Serialize to string value#
About serialization, it means that convert an object to a string type which could save all needed data clearly. So for converting list
to str, we just need to use native function str():
def _convert_to_str(self, data: Any) -> str:
data = str(data)
return data
Now, we have done the whole feature of serialization. Let’s keep implementing the deserialization part!
Deserialization#
Deserialize back to object#
About deserialization, it should convert a string type value back to Python object, e.g., list in this demonstration. So we do it through
Python native library ast:
import ast
def _convert_from_str(self, data: str) -> Any:
parsed_data: List[Any] = ast.literal_eval(ini_list)
return parsed_data
However, it doesn’t finish the all tasks you should implement in deserialization. Above code only convert a string type value back to
a Python object — list object, but it doesn’t convert it to meta-data object yet. We still should implement the details of
how to convert it again to each one meta-data objects so that crawler could work finely with these meta-data objects with Zookeeper
through the customized converter you define.
Therefore, let’s keep doing for converting of each one meta-data objects!
Detail of how to convert each one meta-data objects#
About implementing the converting feature of each meta-data objects, it’s the same mostly, the only different is the index or key to get target value. So we only demonstrate NodeState part implementation here.
def _convert_to_node_state(self, state: NodeState, data: Any) -> NodeState:
data: Dict[str, Any] = data
state.group = data[0]
state.role = data[1]
return state
Hint
It has different functions for implementing deserialization of different meta-data objects.
GroupState -> _convert_to_group_state
NodeState -> _convert_to_node_state
Task -> _convert_to_task
Heartbeat -> _convert_to_heartbeat
Congratulation! You finish a customized converter for list object. Let’s try to use it and verify the running result!

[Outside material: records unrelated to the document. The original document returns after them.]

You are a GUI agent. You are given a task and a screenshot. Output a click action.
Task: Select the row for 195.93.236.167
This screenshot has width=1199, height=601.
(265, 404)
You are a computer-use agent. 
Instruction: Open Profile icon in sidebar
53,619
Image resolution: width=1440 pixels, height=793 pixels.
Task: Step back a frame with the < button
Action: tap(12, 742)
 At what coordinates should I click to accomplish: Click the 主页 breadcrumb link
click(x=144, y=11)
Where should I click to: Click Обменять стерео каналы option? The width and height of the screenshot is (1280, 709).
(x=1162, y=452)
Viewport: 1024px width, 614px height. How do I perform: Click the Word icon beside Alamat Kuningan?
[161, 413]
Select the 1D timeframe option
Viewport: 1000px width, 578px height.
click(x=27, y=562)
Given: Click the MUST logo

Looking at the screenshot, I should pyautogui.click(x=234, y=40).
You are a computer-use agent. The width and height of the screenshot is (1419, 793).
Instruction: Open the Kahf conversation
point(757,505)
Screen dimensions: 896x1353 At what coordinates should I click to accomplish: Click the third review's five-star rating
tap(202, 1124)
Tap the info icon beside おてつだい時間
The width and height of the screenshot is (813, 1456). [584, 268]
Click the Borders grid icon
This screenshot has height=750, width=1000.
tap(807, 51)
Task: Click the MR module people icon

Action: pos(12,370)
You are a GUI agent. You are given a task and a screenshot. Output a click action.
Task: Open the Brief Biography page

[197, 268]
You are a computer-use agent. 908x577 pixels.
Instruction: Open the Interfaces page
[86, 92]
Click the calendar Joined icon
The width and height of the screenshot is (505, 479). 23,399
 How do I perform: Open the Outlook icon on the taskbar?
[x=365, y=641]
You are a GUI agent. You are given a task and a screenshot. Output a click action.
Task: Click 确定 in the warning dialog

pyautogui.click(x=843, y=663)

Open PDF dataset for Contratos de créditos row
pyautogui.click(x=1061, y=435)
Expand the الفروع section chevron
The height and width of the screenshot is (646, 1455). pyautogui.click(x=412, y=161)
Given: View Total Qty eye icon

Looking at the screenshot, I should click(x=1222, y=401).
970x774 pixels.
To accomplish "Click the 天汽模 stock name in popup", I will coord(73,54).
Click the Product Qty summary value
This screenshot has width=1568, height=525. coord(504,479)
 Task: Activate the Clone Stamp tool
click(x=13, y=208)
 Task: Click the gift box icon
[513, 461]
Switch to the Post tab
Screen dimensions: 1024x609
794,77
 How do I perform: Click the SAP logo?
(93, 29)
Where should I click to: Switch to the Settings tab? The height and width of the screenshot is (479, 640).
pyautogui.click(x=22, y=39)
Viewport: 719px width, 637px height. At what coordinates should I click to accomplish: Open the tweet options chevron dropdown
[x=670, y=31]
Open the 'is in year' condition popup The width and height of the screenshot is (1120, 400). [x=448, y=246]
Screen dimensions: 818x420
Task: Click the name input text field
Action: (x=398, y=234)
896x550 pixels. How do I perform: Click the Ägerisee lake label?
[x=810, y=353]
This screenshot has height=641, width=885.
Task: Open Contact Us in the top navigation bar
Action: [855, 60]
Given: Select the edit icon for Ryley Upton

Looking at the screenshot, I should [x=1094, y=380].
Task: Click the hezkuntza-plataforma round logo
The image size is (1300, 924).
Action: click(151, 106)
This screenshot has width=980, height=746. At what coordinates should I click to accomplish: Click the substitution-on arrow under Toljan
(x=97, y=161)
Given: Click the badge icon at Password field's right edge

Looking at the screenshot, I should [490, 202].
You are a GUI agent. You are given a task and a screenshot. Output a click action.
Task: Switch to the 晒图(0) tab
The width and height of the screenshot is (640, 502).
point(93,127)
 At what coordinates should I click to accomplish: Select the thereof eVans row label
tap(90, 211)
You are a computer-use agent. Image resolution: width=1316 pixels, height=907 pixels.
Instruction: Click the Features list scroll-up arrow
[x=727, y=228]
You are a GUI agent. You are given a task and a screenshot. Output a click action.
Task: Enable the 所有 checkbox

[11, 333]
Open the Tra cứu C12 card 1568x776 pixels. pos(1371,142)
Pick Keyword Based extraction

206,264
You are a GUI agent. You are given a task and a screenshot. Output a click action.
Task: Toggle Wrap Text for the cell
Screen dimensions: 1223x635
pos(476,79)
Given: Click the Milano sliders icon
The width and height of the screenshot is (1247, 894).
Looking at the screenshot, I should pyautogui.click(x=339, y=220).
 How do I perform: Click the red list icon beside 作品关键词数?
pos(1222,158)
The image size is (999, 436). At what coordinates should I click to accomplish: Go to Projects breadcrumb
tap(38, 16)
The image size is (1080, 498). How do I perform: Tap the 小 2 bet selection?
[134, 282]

Verify the converting features#
Finish all tasks we should do of implementing your own customized converter. Let’s try to run it and verify whether the running result is expected for us or not.
We could create a NodeState object for example through smoothcrawler_cluster.model.Initial. It provides initialization function for
every meta-data objects. And we could test the customized converter features by functions serialize_meta_data and deserialize_meta_data
as below demonstration:
from smoothcrawler_cluster.model import NodeState, CrawlerStateRole, Initial
node_state = Initial.node_state(group="test", role=CrawlerStateRole.RUNNER)
# Instantiate your customized converter
converter = ListConverter()
# Test for serialization
value = converter.serialize_meta_data(obj=node_state)
print(f"value: {value}")
# Test for deserialization
metadata_obj = converter.deserialize_meta_data(data=value, as_obj=NodeState)
print(f"metadata_obj: {metadata_obj}")
print(f"readable metadata_obj: {metadata_obj.to_readable_object()}")
The running result would be like below:
>>> python3 example_converter.py
value: '["test", "Runner"]'
metadata_obj: <class 'NodeState'>
readable metadata_obj: {"role": "runner", "group": "sc-crawler-cluster"}
That’s great! Therefore, you finish your own customized converter and verify its features could work finely, you also could apply it as option zk_converter of ZookeeperCrawler to replace default one.
from smoothcrawler_cluster import ZookeeperCrawler
zk_crawler = ZookeeperCrawler(runner=2,
backup=1,
ensure_initial=True,
zk_hosts=_ZK_HOSTS,
zk_converter=ListConverter())
That’s all of how to write a customized converter by yourself. Have fun with it!